Research by FLEX and others has shown that current corporate accountability initiatives are not serving to bring about change for workers on the ground. This is because they are largely based on voluntary commitments by companies and their suppliers, broad standards that rarely go further than local labour law, and ineffective or non-existent monitoring and enforcement. In addition, industry-led initiatives rarely address companies’ own business models and purchasing practices that have been shown to drive poor employment practices among their suppliers.
CSR approaches also tend not to engage meaningfully with workers themselves or to recognise the importance of worker organising and collective bargaining in preventing labour abuses.
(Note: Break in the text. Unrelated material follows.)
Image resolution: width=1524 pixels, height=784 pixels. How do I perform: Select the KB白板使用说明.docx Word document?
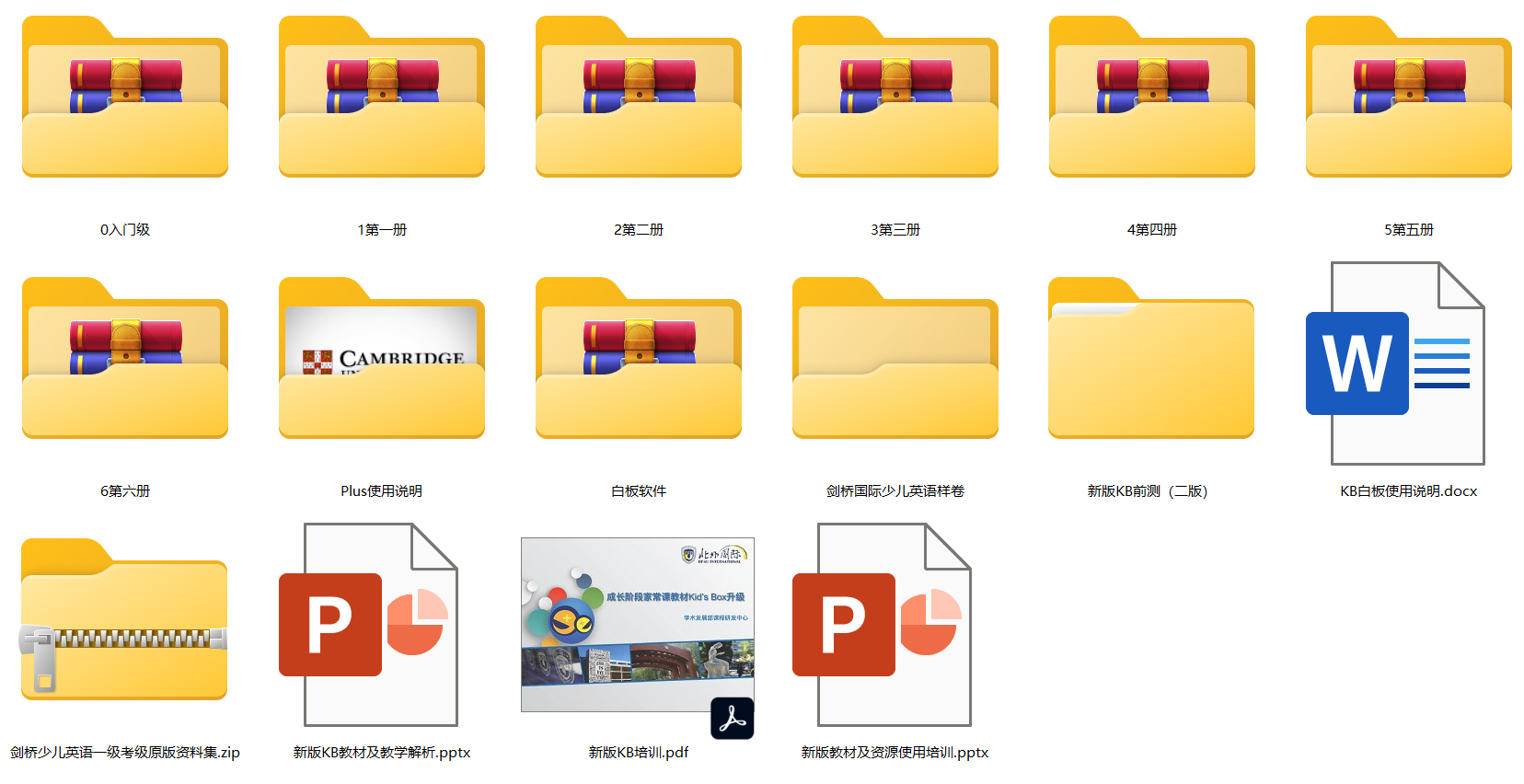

Companies may include nominal ‘worker voice’ provisions in industry initiatives, while simultaneously refusing to recognise trade unions or operating in business environments where freedom of association and the right to collective bargaining are systematically denied to all or some groups of workers.
The ineffectiveness of corporate self-regulation is being compounded by ‘light-touch’ state labour inspection, including limited monitoring and enforcement of labour standards. The more businesses are required to regulate themselves, the less the state regulates businesses. The UK currently has one of the poorest resourced labour inspectorates in Europe, less than half the ILO’s recommended ratio of one inspector per 10,000 workers. Whereas 90% of labour inspections in Norway are based on risk assessment rather than individual complaints, labour inspection in the UK relies predominantly on worker complaints to trigger investigations. This is a significant limitation considering the most at-risk workers are the least likely to make complaints.
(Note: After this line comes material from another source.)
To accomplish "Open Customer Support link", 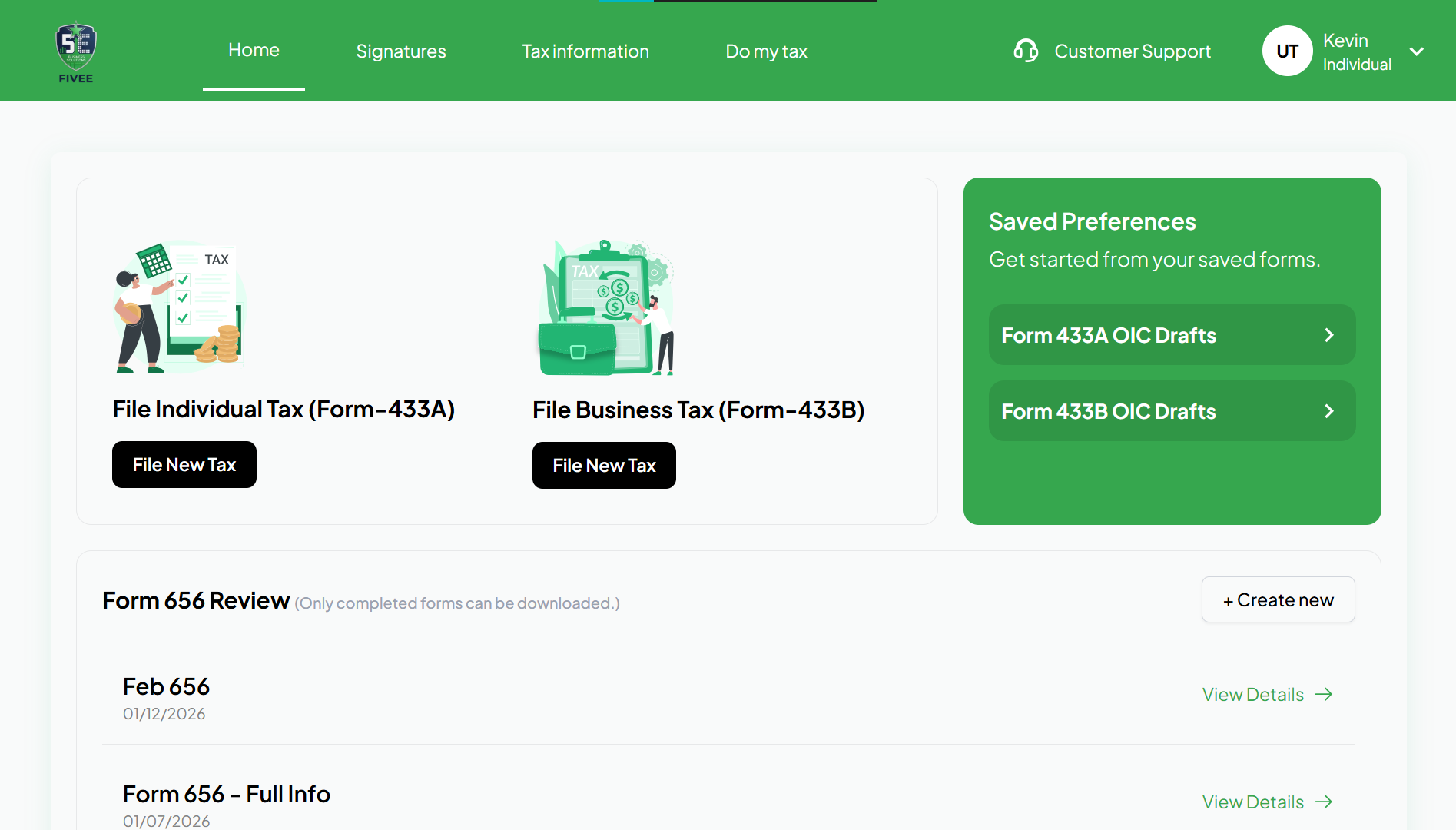I will click(1132, 51).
A potential solution: Worker-driven social responsibility
Industry-led initiatives allow corporations to dictate the metrics by which they are judged to be responsible or not. As a result, companies can score highly in ethical audits while continuing to enable conditions that drive exploitation. A new model of supply chain regulation, worker-driven social responsibility (WSR), is looking to challenge this system.
WSR turns key features of CSR on their head:
- First, instead of being corporate-led, the workplace standards set under WSR programmes are designed together with workers. They cover everything from wage rates to health and safety, and are tailored to specific work contexts. In agriculture, this might include access to drinking water and mobile shade structures in fields.
- Second, instead of being voluntary, WSR programmes are based on legally binding contracts between the relevant workers’ organisation and the company at the top of the supply chain. This means the lead company can be taken to court for violating the agreement. There are also real economic consequences for non-compliance by suppliers – if they do not comply with the programme’s standards, the lead company stops buying from them.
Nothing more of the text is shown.